> [Exercise]:
Give all the records again, with no alterations.

> [Data for review]:
--- START ---

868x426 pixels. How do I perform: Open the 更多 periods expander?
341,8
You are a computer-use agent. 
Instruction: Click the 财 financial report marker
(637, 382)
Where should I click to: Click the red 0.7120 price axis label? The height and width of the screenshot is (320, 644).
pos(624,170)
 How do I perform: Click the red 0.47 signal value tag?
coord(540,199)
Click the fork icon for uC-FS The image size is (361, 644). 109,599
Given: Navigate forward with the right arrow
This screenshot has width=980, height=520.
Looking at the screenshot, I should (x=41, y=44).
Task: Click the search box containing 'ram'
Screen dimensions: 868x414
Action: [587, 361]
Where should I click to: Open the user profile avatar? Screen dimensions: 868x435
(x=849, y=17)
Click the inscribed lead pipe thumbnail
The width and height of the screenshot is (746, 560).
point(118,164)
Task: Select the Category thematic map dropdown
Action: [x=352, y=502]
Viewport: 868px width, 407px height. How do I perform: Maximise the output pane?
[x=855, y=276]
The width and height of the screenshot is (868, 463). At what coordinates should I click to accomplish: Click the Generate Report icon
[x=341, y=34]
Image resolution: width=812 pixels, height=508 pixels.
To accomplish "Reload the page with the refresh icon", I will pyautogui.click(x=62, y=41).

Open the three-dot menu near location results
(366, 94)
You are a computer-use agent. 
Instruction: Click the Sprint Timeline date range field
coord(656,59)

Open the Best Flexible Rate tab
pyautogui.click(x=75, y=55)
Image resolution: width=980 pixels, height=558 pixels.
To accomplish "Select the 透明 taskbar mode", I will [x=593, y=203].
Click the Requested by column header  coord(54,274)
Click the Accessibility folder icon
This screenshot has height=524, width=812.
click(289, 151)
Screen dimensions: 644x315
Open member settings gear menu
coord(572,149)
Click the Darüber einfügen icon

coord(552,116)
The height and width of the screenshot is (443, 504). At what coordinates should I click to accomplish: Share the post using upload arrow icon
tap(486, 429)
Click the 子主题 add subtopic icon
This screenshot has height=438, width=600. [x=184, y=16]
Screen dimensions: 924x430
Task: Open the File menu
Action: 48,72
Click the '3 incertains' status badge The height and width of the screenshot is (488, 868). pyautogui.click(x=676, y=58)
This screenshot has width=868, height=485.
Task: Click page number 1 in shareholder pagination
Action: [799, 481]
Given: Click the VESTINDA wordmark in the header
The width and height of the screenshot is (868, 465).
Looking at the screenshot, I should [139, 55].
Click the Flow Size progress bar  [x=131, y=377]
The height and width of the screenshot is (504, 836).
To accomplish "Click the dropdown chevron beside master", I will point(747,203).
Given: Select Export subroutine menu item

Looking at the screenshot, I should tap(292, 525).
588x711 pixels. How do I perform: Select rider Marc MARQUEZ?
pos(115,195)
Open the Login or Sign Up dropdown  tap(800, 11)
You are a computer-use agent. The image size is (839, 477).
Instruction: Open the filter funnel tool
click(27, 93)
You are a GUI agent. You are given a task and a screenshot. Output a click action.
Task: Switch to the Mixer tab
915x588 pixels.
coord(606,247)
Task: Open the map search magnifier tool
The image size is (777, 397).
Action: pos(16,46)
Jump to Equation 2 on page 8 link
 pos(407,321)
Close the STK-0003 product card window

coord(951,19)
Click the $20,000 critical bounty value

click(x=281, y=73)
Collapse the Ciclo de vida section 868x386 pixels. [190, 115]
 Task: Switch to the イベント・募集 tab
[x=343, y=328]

--- END ---

> [Worked solution]:
868x426 pixels. How do I perform: Open the 更多 periods expander?
341,8
You are a computer-use agent. 
Instruction: Click the 财 financial report marker
(637, 382)
Where should I click to: Click the red 0.7120 price axis label? The height and width of the screenshot is (320, 644).
pos(624,170)
 How do I perform: Click the red 0.47 signal value tag?
coord(540,199)
Click the fork icon for uC-FS The image size is (361, 644). 109,599
Given: Navigate forward with the right arrow
This screenshot has width=980, height=520.
Looking at the screenshot, I should (x=41, y=44).
Task: Click the search box containing 'ram'
Screen dimensions: 868x414
Action: [587, 361]
Where should I click to: Open the user profile avatar? Screen dimensions: 868x435
(x=849, y=17)
Click the inscribed lead pipe thumbnail
The width and height of the screenshot is (746, 560).
point(118,164)
Task: Select the Category thematic map dropdown
Action: [x=352, y=502]
Viewport: 868px width, 407px height. How do I perform: Maximise the output pane?
[x=855, y=276]
The width and height of the screenshot is (868, 463). At what coordinates should I click to accomplish: Click the Generate Report icon
[x=341, y=34]
Image resolution: width=812 pixels, height=508 pixels.
To accomplish "Reload the page with the refresh icon", I will pyautogui.click(x=62, y=41).

Open the three-dot menu near location results
(366, 94)
You are a computer-use agent. 
Instruction: Click the Sprint Timeline date range field
coord(656,59)

Open the Best Flexible Rate tab
pyautogui.click(x=75, y=55)
Image resolution: width=980 pixels, height=558 pixels.
To accomplish "Select the 透明 taskbar mode", I will [x=593, y=203].
Click the Requested by column header  coord(54,274)
Click the Accessibility folder icon
This screenshot has height=524, width=812.
click(289, 151)
Screen dimensions: 644x315
Open member settings gear menu
coord(572,149)
Click the Darüber einfügen icon

coord(552,116)
The height and width of the screenshot is (443, 504). At what coordinates should I click to accomplish: Share the post using upload arrow icon
tap(486, 429)
Click the 子主题 add subtopic icon
This screenshot has height=438, width=600. [x=184, y=16]
Screen dimensions: 924x430
Task: Open the File menu
Action: 48,72
Click the '3 incertains' status badge The height and width of the screenshot is (488, 868). pyautogui.click(x=676, y=58)
This screenshot has width=868, height=485.
Task: Click page number 1 in shareholder pagination
Action: [799, 481]
Given: Click the VESTINDA wordmark in the header
The width and height of the screenshot is (868, 465).
Looking at the screenshot, I should [139, 55].
Click the Flow Size progress bar  [x=131, y=377]
The height and width of the screenshot is (504, 836).
To accomplish "Click the dropdown chevron beside master", I will point(747,203).
Given: Select Export subroutine menu item

Looking at the screenshot, I should tap(292, 525).
588x711 pixels. How do I perform: Select rider Marc MARQUEZ?
pos(115,195)
Open the Login or Sign Up dropdown  tap(800, 11)
You are a computer-use agent. The image size is (839, 477).
Instruction: Open the filter funnel tool
click(27, 93)
You are a GUI agent. You are given a task and a screenshot. Output a click action.
Task: Switch to the Mixer tab
915x588 pixels.
coord(606,247)
Task: Open the map search magnifier tool
The image size is (777, 397).
Action: pos(16,46)
Jump to Equation 2 on page 8 link
 pos(407,321)
Close the STK-0003 product card window

coord(951,19)
Click the $20,000 critical bounty value

click(x=281, y=73)
Collapse the Ciclo de vida section 868x386 pixels. [190, 115]
 Task: Switch to the イベント・募集 tab
[x=343, y=328]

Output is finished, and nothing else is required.